- _TASK OBJECTIVE_
All of the data below should be output exactly as given.

- _DATA IN THIS EXERCISE_
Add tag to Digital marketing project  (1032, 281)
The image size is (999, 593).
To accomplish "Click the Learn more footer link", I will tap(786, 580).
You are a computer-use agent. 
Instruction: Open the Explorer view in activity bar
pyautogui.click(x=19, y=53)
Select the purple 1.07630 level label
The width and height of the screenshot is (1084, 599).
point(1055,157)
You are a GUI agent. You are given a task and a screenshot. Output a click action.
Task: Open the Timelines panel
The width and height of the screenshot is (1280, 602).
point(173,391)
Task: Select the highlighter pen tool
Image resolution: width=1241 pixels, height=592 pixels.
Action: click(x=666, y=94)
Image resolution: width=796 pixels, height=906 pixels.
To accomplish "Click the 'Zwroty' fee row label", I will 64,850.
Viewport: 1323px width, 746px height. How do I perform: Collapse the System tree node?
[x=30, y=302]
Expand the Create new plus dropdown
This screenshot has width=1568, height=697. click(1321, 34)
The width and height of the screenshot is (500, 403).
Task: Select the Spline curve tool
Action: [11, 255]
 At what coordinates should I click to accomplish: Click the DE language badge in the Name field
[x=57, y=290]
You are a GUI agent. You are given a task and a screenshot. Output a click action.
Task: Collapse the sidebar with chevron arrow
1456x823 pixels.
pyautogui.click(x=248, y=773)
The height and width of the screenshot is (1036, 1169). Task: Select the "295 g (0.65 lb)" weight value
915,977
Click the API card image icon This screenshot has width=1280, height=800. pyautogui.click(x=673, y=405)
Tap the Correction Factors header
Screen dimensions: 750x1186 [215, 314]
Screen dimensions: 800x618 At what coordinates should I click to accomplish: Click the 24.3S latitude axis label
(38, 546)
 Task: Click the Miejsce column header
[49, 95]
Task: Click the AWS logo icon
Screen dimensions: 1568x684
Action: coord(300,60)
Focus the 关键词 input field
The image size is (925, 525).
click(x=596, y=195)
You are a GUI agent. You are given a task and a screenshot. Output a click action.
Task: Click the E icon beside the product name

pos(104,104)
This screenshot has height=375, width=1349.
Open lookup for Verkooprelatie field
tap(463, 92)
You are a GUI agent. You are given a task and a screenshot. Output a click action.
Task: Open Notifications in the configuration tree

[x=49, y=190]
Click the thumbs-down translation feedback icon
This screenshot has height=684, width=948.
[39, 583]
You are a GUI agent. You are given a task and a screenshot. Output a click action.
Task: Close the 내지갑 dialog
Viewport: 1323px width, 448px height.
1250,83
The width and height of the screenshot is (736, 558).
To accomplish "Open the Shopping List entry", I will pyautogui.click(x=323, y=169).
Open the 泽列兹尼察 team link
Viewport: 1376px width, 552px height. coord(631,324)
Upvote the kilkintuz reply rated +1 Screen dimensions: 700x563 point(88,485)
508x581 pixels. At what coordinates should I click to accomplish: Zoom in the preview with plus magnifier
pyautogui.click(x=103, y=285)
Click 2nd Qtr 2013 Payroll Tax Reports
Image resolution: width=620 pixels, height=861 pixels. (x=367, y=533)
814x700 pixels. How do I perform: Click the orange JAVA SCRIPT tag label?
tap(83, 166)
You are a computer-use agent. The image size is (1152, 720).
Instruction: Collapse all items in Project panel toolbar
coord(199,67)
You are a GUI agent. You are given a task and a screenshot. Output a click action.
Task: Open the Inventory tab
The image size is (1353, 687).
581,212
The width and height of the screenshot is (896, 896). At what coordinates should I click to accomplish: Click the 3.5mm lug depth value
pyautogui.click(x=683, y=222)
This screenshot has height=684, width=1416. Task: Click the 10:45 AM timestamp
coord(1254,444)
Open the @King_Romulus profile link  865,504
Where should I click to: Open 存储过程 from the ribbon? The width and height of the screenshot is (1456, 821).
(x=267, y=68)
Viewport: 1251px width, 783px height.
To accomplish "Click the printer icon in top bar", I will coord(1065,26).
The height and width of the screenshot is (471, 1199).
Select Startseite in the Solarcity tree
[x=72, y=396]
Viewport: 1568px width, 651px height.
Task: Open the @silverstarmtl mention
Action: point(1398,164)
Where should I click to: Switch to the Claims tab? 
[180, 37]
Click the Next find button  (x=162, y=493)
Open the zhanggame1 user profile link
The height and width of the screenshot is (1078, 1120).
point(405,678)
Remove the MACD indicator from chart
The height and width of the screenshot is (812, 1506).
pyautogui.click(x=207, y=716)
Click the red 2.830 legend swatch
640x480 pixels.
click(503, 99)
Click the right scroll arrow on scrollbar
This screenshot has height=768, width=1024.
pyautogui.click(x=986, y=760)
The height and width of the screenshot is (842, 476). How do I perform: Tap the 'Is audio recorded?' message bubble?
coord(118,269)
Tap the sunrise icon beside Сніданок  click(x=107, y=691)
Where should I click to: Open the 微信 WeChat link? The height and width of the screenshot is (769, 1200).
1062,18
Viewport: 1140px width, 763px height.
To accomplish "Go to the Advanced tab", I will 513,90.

- _SOLVED PROBLEM_
Add tag to Digital marketing project  (1032, 281)
The image size is (999, 593).
To accomplish "Click the Learn more footer link", I will tap(786, 580).
You are a computer-use agent. 
Instruction: Open the Explorer view in activity bar
pyautogui.click(x=19, y=53)
Select the purple 1.07630 level label
The width and height of the screenshot is (1084, 599).
point(1055,157)
You are a GUI agent. You are given a task and a screenshot. Output a click action.
Task: Open the Timelines panel
The width and height of the screenshot is (1280, 602).
point(173,391)
Task: Select the highlighter pen tool
Image resolution: width=1241 pixels, height=592 pixels.
Action: click(x=666, y=94)
Image resolution: width=796 pixels, height=906 pixels.
To accomplish "Click the 'Zwroty' fee row label", I will 64,850.
Viewport: 1323px width, 746px height. How do I perform: Collapse the System tree node?
[x=30, y=302]
Expand the Create new plus dropdown
This screenshot has width=1568, height=697. click(1321, 34)
The width and height of the screenshot is (500, 403).
Task: Select the Spline curve tool
Action: [11, 255]
 At what coordinates should I click to accomplish: Click the DE language badge in the Name field
[x=57, y=290]
You are a GUI agent. You are given a task and a screenshot. Output a click action.
Task: Collapse the sidebar with chevron arrow
1456x823 pixels.
pyautogui.click(x=248, y=773)
The height and width of the screenshot is (1036, 1169). Task: Select the "295 g (0.65 lb)" weight value
915,977
Click the API card image icon This screenshot has width=1280, height=800. pyautogui.click(x=673, y=405)
Tap the Correction Factors header
Screen dimensions: 750x1186 [215, 314]
Screen dimensions: 800x618 At what coordinates should I click to accomplish: Click the 24.3S latitude axis label
(38, 546)
 Task: Click the Miejsce column header
[49, 95]
Task: Click the AWS logo icon
Screen dimensions: 1568x684
Action: coord(300,60)
Focus the 关键词 input field
The image size is (925, 525).
click(x=596, y=195)
You are a GUI agent. You are given a task and a screenshot. Output a click action.
Task: Click the E icon beside the product name

pos(104,104)
This screenshot has height=375, width=1349.
Open lookup for Verkooprelatie field
tap(463, 92)
You are a GUI agent. You are given a task and a screenshot. Output a click action.
Task: Open Notifications in the configuration tree

[x=49, y=190]
Click the thumbs-down translation feedback icon
This screenshot has height=684, width=948.
[39, 583]
You are a GUI agent. You are given a task and a screenshot. Output a click action.
Task: Close the 내지갑 dialog
Viewport: 1323px width, 448px height.
1250,83
The width and height of the screenshot is (736, 558).
To accomplish "Open the Shopping List entry", I will pyautogui.click(x=323, y=169).
Open the 泽列兹尼察 team link
Viewport: 1376px width, 552px height. coord(631,324)
Upvote the kilkintuz reply rated +1 Screen dimensions: 700x563 point(88,485)
508x581 pixels. At what coordinates should I click to accomplish: Zoom in the preview with plus magnifier
pyautogui.click(x=103, y=285)
Click 2nd Qtr 2013 Payroll Tax Reports
Image resolution: width=620 pixels, height=861 pixels. (x=367, y=533)
814x700 pixels. How do I perform: Click the orange JAVA SCRIPT tag label?
tap(83, 166)
You are a computer-use agent. The image size is (1152, 720).
Instruction: Collapse all items in Project panel toolbar
coord(199,67)
You are a GUI agent. You are given a task and a screenshot. Output a click action.
Task: Open the Inventory tab
The image size is (1353, 687).
581,212
The width and height of the screenshot is (896, 896). At what coordinates should I click to accomplish: Click the 3.5mm lug depth value
pyautogui.click(x=683, y=222)
This screenshot has height=684, width=1416. Task: Click the 10:45 AM timestamp
coord(1254,444)
Open the @King_Romulus profile link  865,504
Where should I click to: Open 存储过程 from the ribbon? The width and height of the screenshot is (1456, 821).
(x=267, y=68)
Viewport: 1251px width, 783px height.
To accomplish "Click the printer icon in top bar", I will coord(1065,26).
The height and width of the screenshot is (471, 1199).
Select Startseite in the Solarcity tree
[x=72, y=396]
Viewport: 1568px width, 651px height.
Task: Open the @silverstarmtl mention
Action: point(1398,164)
Where should I click to: Switch to the Claims tab? 
[180, 37]
Click the Next find button  (x=162, y=493)
Open the zhanggame1 user profile link
The height and width of the screenshot is (1078, 1120).
point(405,678)
Remove the MACD indicator from chart
The height and width of the screenshot is (812, 1506).
pyautogui.click(x=207, y=716)
Click the red 2.830 legend swatch
640x480 pixels.
click(503, 99)
Click the right scroll arrow on scrollbar
This screenshot has height=768, width=1024.
pyautogui.click(x=986, y=760)
The height and width of the screenshot is (842, 476). How do I perform: Tap the 'Is audio recorded?' message bubble?
coord(118,269)
Tap the sunrise icon beside Сніданок  click(x=107, y=691)
Where should I click to: Open the 微信 WeChat link? The height and width of the screenshot is (769, 1200).
1062,18
Viewport: 1140px width, 763px height.
To accomplish "Go to the Advanced tab", I will 513,90.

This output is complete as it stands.